Potatura in corso dei cedri in cortile, protesta al liceo Prati
La decisione presa dopo un crollo avvenuto a dicembre. Ma insegnanti e studenti sono contrari. Avevano promosso una petizione: ''Ma non ci hanno risposto''. Sul posto Maschio, Degasperi e Santini

TRENTO. La questione non è nuova e affonda le radici (ahinoi, è il caso di dirlo) negli scorsi anni. Parliamo dei due cedri che sorgono nel piazzale posteriore del liceo Prati di Trento. Due alberi a rischio abbattimento, sui quali è in corso un intervento proprio in questi attimi. E non poca è la tensione che si respira tra via Travai e piazza Garzetti.
Per capire di cosa si parla bisogna tornare indietro a dicembre 2017, al momento in cui alcuni rami, piuttosto pesanti, erano crollati a terra nel giardino della scuola. Un evento potenzialmente pericoloso che aveva portato l'istituto a chiederne l'abbattimento.
Una risoluzione che aveva incontrato la contrarietà di docenti, genitori e studenti che avevano promosso una petizione contro la rimozione di quegli alberi secolari e raccolto oltre un centinaio di firme in poche ore.
Sulla questione era intervenuta anche la politica: il consigliere comunale, capogruppo del Movimento Cinque stelle, Andrea Maschio aveva presentato un'interrogazione chiedendo appunto il motivo del previsto abbattimento dei due cedri.
Essendo legata a una scuola, la questione era stata ritenuta di rilevanza provinciale e proprio a Piazza Dante era stata chiesta a gran voce una perizia, un supplemento di istruttoria in merito.

Oggi l'accelerazione: è in corso al momento, su uno dei due alberi, quella che sembrerebbe una potatura profonda. Ancora ignota al momento la reale tipologia di intervento.
Sul posto si sono portati i sostenitori della petizione. "Avevamo chiesto che la Provincia ci facesse avere una perizia per sapere se erano da tagliare i cedri. Abbiamo inviato una lettera firmata da un cospicuo numero di docenti, è arrivato l'avviso di avvenuta ricezione, ma la perizia non l'abbiamo vista e oggi ci viene non-detto che stanno abbattendo gli alberi" dice indignata un'insegnante.
"L'esito della perizia non è stato reso noto, né nessuno è stato avvisato prima di tagliare.
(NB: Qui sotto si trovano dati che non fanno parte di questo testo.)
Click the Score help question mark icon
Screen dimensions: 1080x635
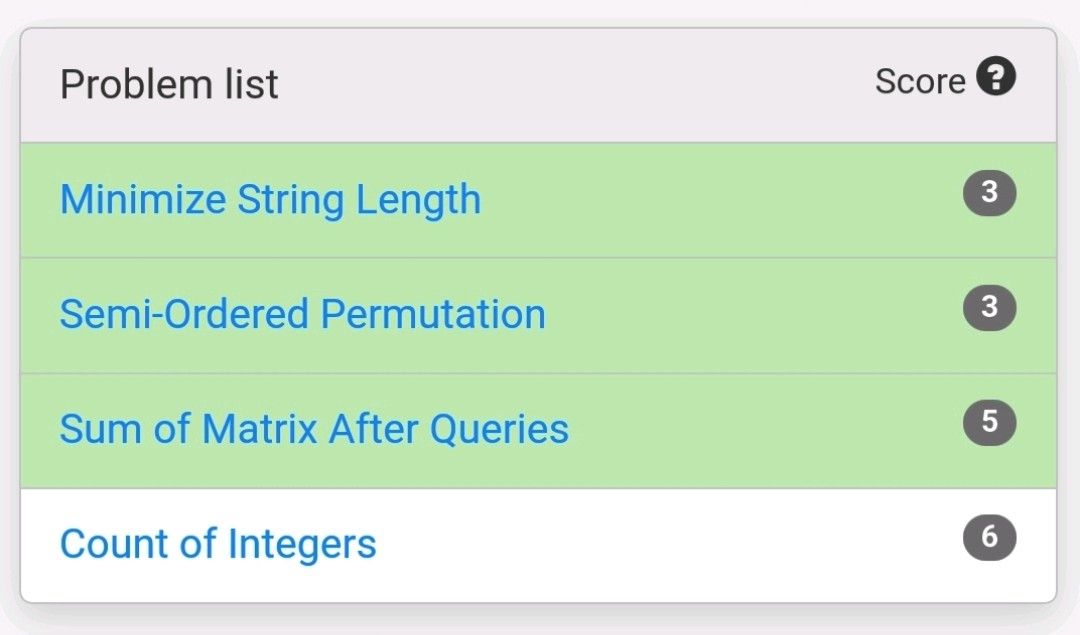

È un modo scorretto di procedere" lamenta Andrea Maschio, accorso al liceo Prati assieme a Filippo Degasperi e a Marco Santini. La loro "perplessità" ("Viene fatta una potatura drastica") è stata affidata anche una diretta Facebook.
"È come se gli alberi urlassero oggi a Trento" dice sempre Maschio. L'allusione è alla voce, proveniente anche da fonti attendibili, che vorrebbe un intervento in programma a breve anche sugli alberi di via Esterle (dove si lavora per il nuovo parcheggio). Intanto è stato già tagliato l'albero centrale di piazza Lodron. Ma quest'ultimo pare proprio che sarà rimpiazzato.